I have come to realize that I can buy a good product for our home without qualms of conscience (if I can afford it) because I know if there is any use left in the item when we can no longer use it,I will pass it on. If not to someone I know, then to the household giveaway sponsored by the Ministerial Alliance in Marion. Clothing can be taken to Salvation Army and glasses to one of the Lions' collection boxes. I would never deliberately burn something that someone else needs.

I remember reading that wealthy big spenders in the Depression who gave lavish parties argued that they were giving jobs to people who needed them. That made perfect sense to me. Yet there still remains something distasteful when someone gives ostentatious affairs while other are suffering.

On the television today I heard someone explain an advantage to the high gas prices. With fewer people on the road, fewer deaths are occurring. If it were one of my family saved from death, I'd have to choose the higher price if I could prevent the death. Isn't life complicated?
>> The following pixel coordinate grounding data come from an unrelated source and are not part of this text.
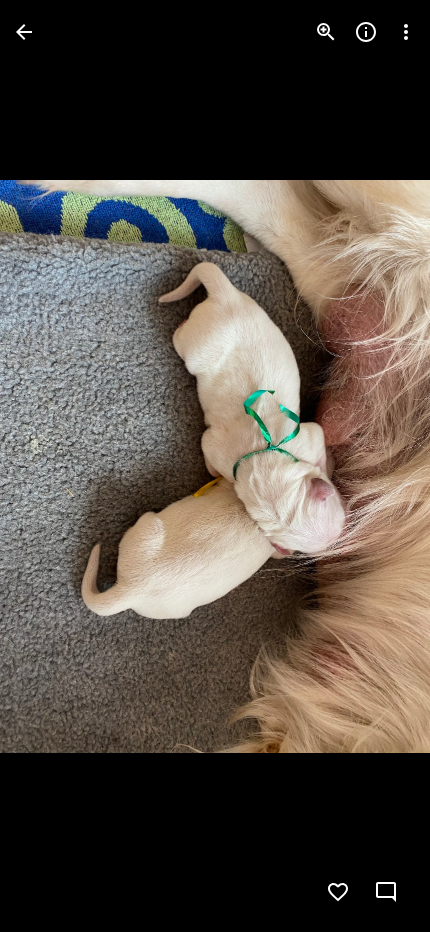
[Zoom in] (326, 32)
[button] (56, 466)
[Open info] (366, 32)
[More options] (406, 32)
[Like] (338, 892)
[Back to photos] (24, 32)
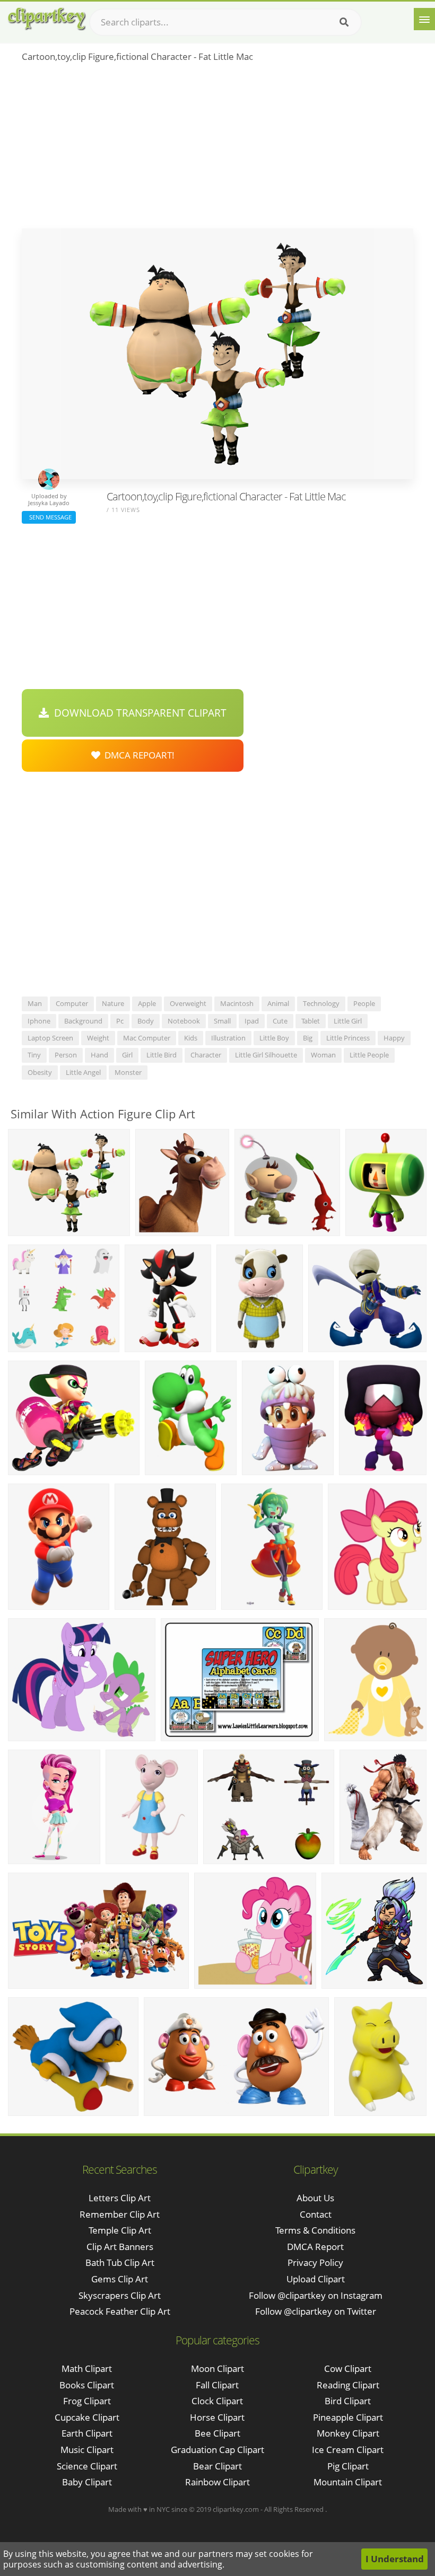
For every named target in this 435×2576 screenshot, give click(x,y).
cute (280, 1021)
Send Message (49, 517)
I must go online and decide if I can get a rubber chicken that with postage costs might cost less than the local store. And I must decide whether a few minutes of fun is worth it to the children. All the while I will be remembering that some research shows that we learn better and retain information better if we are having fun. And that is the point of VBS. We want youngsters to learn Bible truths that they will incorporate into their lives. We hope their lives will be spiritually richer and more effective because of this study.

My sister reported that their VBS in Amarilo was one of the most satisfying experiences she had ever had. Picking up and teaching two great grandchildren was part of the reason, but hearing other children also respond with how much fun they were having and wishing VBS could last even longer made her feel she was well paid for her efforts.